With the other sport that I studiously follow – boxing – it too has also had to grapple with the issue of mortality. The death of Dundee boxer, Mike Towell, has once again thrust a spotlight on the sport in a way that is always unwelcome. It is a pugilistic art that requires people to try and hurt each other – at least in football that can usually only be an unfortunate by product of over zealous defending.
It was with this in mind that I saw the report of Queen’s Park 1-0 win against East Fife at the weekend. Their intrepid reporter mentioned the following “Looking down from the Press benches, everything seemed as normal. It was only when you turned and looked towards the Millennium Lounge that you realised there was something missing.
The remarkable Ivy Riddell has followed the Spiders for more than 70 years.
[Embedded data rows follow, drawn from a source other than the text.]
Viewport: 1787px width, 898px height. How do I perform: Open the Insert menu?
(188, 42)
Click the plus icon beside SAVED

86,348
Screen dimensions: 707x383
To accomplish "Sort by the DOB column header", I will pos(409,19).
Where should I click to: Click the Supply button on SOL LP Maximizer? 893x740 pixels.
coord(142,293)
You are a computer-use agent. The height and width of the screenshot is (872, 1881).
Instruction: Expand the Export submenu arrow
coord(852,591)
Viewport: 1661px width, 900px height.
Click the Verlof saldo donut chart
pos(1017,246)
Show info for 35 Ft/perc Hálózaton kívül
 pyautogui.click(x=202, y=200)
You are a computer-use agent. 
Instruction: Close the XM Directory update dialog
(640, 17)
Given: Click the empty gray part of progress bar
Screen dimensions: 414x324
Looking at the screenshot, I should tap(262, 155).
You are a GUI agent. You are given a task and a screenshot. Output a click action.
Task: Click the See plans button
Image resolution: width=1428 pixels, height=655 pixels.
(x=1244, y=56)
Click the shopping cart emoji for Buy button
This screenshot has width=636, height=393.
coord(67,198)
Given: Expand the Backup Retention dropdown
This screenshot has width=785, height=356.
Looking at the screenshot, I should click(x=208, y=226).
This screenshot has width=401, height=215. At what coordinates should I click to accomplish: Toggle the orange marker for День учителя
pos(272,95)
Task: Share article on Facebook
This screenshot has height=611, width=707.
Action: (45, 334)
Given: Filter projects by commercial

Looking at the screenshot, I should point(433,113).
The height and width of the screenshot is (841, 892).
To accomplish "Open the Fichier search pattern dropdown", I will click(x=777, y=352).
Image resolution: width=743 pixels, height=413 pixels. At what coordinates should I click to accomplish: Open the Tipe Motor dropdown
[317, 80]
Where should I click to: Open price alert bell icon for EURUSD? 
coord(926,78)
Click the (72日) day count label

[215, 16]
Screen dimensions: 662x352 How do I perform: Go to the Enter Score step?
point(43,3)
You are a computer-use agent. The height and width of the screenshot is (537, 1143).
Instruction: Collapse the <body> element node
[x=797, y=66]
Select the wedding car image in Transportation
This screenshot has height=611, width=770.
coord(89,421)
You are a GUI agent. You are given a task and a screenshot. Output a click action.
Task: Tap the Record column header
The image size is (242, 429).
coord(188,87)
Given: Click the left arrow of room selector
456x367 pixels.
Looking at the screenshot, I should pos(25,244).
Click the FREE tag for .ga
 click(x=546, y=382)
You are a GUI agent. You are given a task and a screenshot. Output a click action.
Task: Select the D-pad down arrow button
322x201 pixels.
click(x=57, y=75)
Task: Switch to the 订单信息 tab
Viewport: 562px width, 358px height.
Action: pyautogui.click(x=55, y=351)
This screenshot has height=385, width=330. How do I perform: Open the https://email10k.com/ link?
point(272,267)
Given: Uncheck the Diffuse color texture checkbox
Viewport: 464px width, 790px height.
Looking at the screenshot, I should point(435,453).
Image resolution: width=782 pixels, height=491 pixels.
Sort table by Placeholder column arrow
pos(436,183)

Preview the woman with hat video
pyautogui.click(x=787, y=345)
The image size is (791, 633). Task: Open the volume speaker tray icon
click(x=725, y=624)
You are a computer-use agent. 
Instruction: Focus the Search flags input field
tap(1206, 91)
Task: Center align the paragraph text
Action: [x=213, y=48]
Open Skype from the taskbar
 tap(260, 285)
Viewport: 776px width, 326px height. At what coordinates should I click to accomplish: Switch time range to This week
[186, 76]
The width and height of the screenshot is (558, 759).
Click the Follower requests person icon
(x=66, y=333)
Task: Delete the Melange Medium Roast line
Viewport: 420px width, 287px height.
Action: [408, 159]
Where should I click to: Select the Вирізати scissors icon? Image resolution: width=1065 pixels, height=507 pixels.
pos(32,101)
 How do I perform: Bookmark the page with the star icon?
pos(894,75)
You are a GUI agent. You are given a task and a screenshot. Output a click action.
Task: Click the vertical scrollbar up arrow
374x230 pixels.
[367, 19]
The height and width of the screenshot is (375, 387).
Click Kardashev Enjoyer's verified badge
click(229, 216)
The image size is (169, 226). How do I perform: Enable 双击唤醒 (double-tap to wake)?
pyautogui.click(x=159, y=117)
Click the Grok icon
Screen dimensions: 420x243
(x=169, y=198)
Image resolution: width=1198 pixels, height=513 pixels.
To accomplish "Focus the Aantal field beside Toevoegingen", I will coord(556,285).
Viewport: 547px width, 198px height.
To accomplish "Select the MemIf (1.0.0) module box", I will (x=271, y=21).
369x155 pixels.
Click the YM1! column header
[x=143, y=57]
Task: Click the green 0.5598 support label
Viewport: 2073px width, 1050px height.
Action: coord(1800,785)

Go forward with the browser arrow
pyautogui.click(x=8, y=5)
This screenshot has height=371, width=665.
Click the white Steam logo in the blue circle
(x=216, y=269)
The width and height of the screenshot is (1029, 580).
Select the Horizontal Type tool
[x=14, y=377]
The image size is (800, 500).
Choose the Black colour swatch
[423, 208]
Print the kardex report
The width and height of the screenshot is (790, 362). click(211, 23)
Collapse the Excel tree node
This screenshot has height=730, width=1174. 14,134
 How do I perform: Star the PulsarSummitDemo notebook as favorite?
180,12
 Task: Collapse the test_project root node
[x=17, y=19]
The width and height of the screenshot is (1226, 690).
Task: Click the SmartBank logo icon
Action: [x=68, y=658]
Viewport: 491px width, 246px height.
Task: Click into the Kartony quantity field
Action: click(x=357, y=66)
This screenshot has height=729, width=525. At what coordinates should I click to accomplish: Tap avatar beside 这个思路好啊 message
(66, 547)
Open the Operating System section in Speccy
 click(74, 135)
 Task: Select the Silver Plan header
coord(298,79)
As she entered her 90s, three years ago, she was still travelling around the country to watch her team.
That dedication meant we already knew we would never see her likes again; her sad passing this week means we will not even have the pleasure of seeing the lady herself again.”
Now sad that I may be but I do trawl through all the SPFL lower league websites on a regular basis. Whilst those websites in the upper echelons of the game have much news about international signings, why they can’t get past the qualifying stages of their European adventures or justifications over the latest set of accounts, the lower leagues often have simpler fare. Their websites, often run by volunteers often have longer match reports, more in depth – almost – supportive articles and opportunities to delve into the fan base in a very positive manner. This was just such an example of how the club, through its fans were embracing its fans.
Of course there are many Mrs Riddell’s at many SPFL grounds throughout Scotland – including in the Premiership. Their passion for their club often not matched by their club’s insistence they are a business. The core and heart of their livelihood comes though with keeping Mrs Riddell in her seat; and by the way the product on the park is not what keeps her coming back. Had that been the case then at some point during the demise of their fortunes which by the late 19th Century, just a few decades before her birth, saw them start to stumble and fall from being cup winners. We are all fed on past glories and the desire to emulate them. I am sure Mrs Riddell would have turned her back had she felt the product did not match her or her wiser and older supporter’s ambitions.
The answer to keeping supporters in our seats – in the stands and on the buses – is, I believe, far more complex and difficult than could be imagined by those who lack sufficient imagination to grasp what needs to be done to save the game. Mrs Liddell shall be laid to rest on the 21st October 2016. Our game continues to breathe life into fallacies that we only need to find a magic formula and not just listen to those whose seats are still warm from the joys and despair of following our community on the park. RIP Mrs Ivy Liddell.